Effect of Intermittent Aldesleukin Treatment With or Without Anti-HIV Drugs in HIV Infected People

Condition(s) targeted: HIV Infections

Intervention: Aldesleukin (Drug)

Phase: Phase 2

Status: Recruiting

Sponsored by: National Institute of Allergy and Infectious Diseases (NIAID)

Official(s) and/or principal investigator(s):
Jorge Tavel, MD, Study Chair, Affiliation: National Institute for Allergy and Infectious Diseases, National Institutes of Health

The purpose of this study is to determine the effect of short cycles of recombinant interleukin-2 (also known as rIL-2 or aldesleukin) given with or without anti-HIV drugs in HIV infected patients. The effects will be compared with a study group that receives no IL-2 or antiretroviral therapy.

Study hypothesis: Intermittent aldesleukin, when given without antiretroviral therapy to patients with early HIV infection, will produce no change in HIV viral load and increases in CD4+ T lymphocyte counts comparable to aldesleukin administered with antiretrovirals.

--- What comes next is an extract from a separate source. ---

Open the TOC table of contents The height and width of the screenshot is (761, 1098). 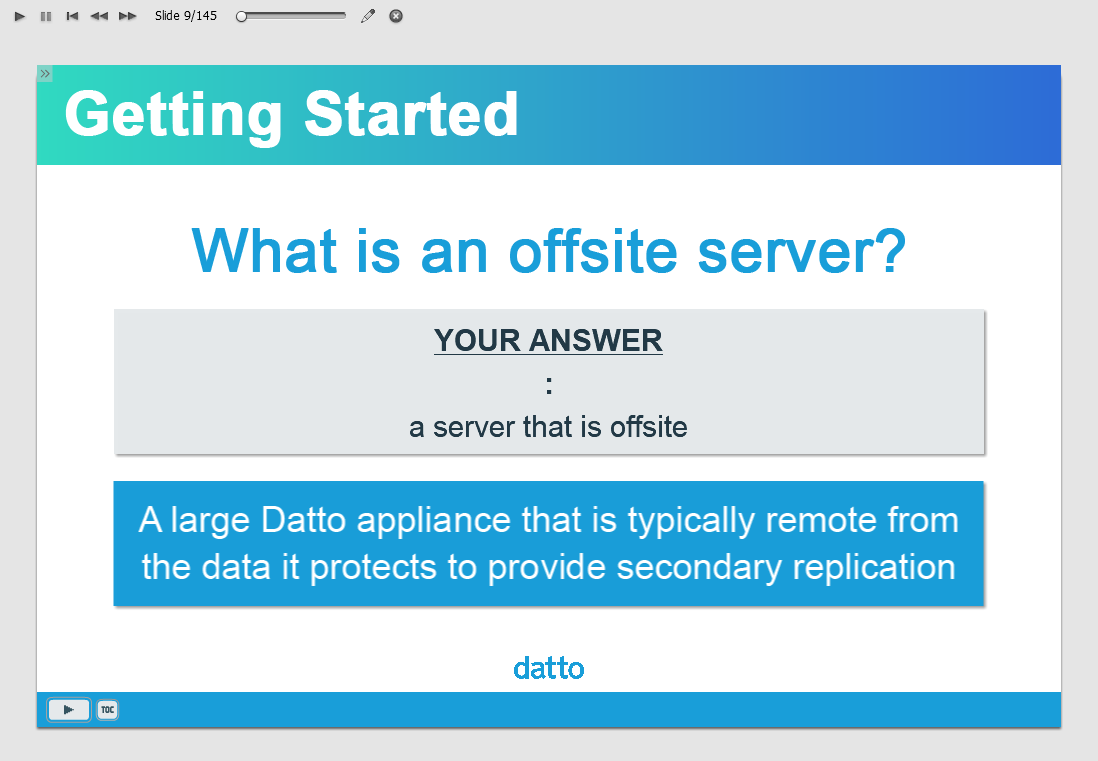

Official title: A Randomized, Open-Label, International Study of Subcutaneous Recombinant Interleukin-2 (rIL-2, Aldesleukin) With and Without Concomitant Antiretroviral Therapy in Patients With HIV-1 Infection and CD4+ Cell Counts of 300 Cells/mm3 or More: Study of Aldesleukin With and Without Concomitant Antiretroviral Therapy

Study design: Treatment, Randomized, Open Label, Parallel Assignment, Safety/Efficacy Study

Primary outcome: Mean change in CD4+ T lymphocyte count

Secondary outcome:

Grade 3 and 4 events

Therapy modification as defined by the protocol

Plasma HIV RNA

CD4 T lymphocyte count

HIV-1 genotype changes

Fasting lipid profile and thyroid stimulating hormone and hepatic transaminase levels

Detailed description: Highly active antiretroviral therapy (HAART) has dramatically improved prognosis and lowered morbidity and mortality rates for HIV infected patients. However, significant drug toxicities, difficulties with patient compliance to HAART regimens, and development of drug resistance highlight the need for less toxic, immune-based strategies. Aldesleukin is a synthetic protein that can increase CD4 counts; it is currently approved by the Food and Drug Administration (FDA) for use in patients with metastatic melanoma and renal cell carcinoma. Previous studies of aldesleukin in HIV infected patients indicated that increased CD4 counts can persist for years after aldesleukin administration, and aldesleukin given with HAART may also lead to significant lowering of viral load. This study will examine the immunologic effects of intermittent cycles of aldesleukin administered with and without HAART as compared to no therapy in HIV infected patients.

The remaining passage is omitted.